Stored data:

= Beginning of Section =

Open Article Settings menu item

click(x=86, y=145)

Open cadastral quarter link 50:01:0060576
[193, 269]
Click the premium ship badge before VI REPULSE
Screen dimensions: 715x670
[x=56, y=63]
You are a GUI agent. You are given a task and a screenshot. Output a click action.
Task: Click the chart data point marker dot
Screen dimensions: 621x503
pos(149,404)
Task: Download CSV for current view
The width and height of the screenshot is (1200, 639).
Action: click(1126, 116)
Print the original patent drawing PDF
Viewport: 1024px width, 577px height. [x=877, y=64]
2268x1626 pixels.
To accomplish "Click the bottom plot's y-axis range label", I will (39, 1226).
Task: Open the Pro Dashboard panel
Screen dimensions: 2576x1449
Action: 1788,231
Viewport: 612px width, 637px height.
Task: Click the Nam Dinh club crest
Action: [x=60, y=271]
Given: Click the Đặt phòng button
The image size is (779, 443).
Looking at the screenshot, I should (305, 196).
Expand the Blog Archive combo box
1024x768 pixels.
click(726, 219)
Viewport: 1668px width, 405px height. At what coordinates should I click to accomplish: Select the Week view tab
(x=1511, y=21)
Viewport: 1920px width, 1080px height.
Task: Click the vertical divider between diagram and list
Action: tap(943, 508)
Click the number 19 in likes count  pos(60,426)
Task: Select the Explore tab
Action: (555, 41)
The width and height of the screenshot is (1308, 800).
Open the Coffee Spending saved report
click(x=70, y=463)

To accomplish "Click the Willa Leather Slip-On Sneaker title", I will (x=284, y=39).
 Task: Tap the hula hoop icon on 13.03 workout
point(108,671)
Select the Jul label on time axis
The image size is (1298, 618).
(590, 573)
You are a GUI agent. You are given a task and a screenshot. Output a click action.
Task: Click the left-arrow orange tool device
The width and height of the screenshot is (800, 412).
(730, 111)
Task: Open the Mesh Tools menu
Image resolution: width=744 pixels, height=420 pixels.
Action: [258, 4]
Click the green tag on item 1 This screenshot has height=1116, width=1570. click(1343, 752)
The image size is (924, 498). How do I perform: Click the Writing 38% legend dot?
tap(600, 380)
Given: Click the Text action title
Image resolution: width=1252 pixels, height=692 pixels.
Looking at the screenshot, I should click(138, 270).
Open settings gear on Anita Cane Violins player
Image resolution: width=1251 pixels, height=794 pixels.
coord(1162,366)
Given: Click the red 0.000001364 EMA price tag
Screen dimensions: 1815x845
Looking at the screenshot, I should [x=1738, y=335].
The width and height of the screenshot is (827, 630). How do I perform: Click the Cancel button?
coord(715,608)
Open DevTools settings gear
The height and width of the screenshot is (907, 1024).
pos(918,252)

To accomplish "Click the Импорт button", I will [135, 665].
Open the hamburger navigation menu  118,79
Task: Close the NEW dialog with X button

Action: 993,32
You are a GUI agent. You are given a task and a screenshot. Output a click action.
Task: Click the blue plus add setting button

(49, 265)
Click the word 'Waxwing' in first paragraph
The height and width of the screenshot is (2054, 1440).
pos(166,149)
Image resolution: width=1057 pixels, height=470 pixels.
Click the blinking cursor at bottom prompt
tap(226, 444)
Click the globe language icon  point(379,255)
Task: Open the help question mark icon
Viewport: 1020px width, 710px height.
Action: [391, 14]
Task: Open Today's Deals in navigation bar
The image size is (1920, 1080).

= End of Section =

The data must be duplicated exactly, with nothing left out.

Open Article Settings menu item

click(x=86, y=145)

Open cadastral quarter link 50:01:0060576
[193, 269]
Click the premium ship badge before VI REPULSE
Screen dimensions: 715x670
[x=56, y=63]
You are a GUI agent. You are given a task and a screenshot. Output a click action.
Task: Click the chart data point marker dot
Screen dimensions: 621x503
pos(149,404)
Task: Download CSV for current view
The width and height of the screenshot is (1200, 639).
Action: click(1126, 116)
Print the original patent drawing PDF
Viewport: 1024px width, 577px height. [x=877, y=64]
2268x1626 pixels.
To accomplish "Click the bottom plot's y-axis range label", I will (39, 1226).
Task: Open the Pro Dashboard panel
Screen dimensions: 2576x1449
Action: 1788,231
Viewport: 612px width, 637px height.
Task: Click the Nam Dinh club crest
Action: [x=60, y=271]
Given: Click the Đặt phòng button
The image size is (779, 443).
Looking at the screenshot, I should (305, 196).
Expand the Blog Archive combo box
1024x768 pixels.
click(726, 219)
Viewport: 1668px width, 405px height. At what coordinates should I click to accomplish: Select the Week view tab
(x=1511, y=21)
Viewport: 1920px width, 1080px height.
Task: Click the vertical divider between diagram and list
Action: tap(943, 508)
Click the number 19 in likes count  pos(60,426)
Task: Select the Explore tab
Action: (555, 41)
The width and height of the screenshot is (1308, 800).
Open the Coffee Spending saved report
click(x=70, y=463)

To accomplish "Click the Willa Leather Slip-On Sneaker title", I will (x=284, y=39).
 Task: Tap the hula hoop icon on 13.03 workout
point(108,671)
Select the Jul label on time axis
The image size is (1298, 618).
(590, 573)
You are a GUI agent. You are given a task and a screenshot. Output a click action.
Task: Click the left-arrow orange tool device
The width and height of the screenshot is (800, 412).
(730, 111)
Task: Open the Mesh Tools menu
Image resolution: width=744 pixels, height=420 pixels.
Action: [258, 4]
Click the green tag on item 1 This screenshot has height=1116, width=1570. click(1343, 752)
The image size is (924, 498). How do I perform: Click the Writing 38% legend dot?
tap(600, 380)
Given: Click the Text action title
Image resolution: width=1252 pixels, height=692 pixels.
Looking at the screenshot, I should click(138, 270).
Open settings gear on Anita Cane Violins player
Image resolution: width=1251 pixels, height=794 pixels.
coord(1162,366)
Given: Click the red 0.000001364 EMA price tag
Screen dimensions: 1815x845
Looking at the screenshot, I should [x=1738, y=335].
The width and height of the screenshot is (827, 630). How do I perform: Click the Cancel button?
coord(715,608)
Open DevTools settings gear
The height and width of the screenshot is (907, 1024).
pos(918,252)

To accomplish "Click the Импорт button", I will [135, 665].
Open the hamburger navigation menu  118,79
Task: Close the NEW dialog with X button

Action: 993,32
You are a GUI agent. You are given a task and a screenshot. Output a click action.
Task: Click the blue plus add setting button

(49, 265)
Click the word 'Waxwing' in first paragraph
The height and width of the screenshot is (2054, 1440).
pos(166,149)
Image resolution: width=1057 pixels, height=470 pixels.
Click the blinking cursor at bottom prompt
tap(226, 444)
Click the globe language icon  point(379,255)
Task: Open the help question mark icon
Viewport: 1020px width, 710px height.
Action: [391, 14]
Task: Open Today's Deals in navigation bar
The image size is (1920, 1080).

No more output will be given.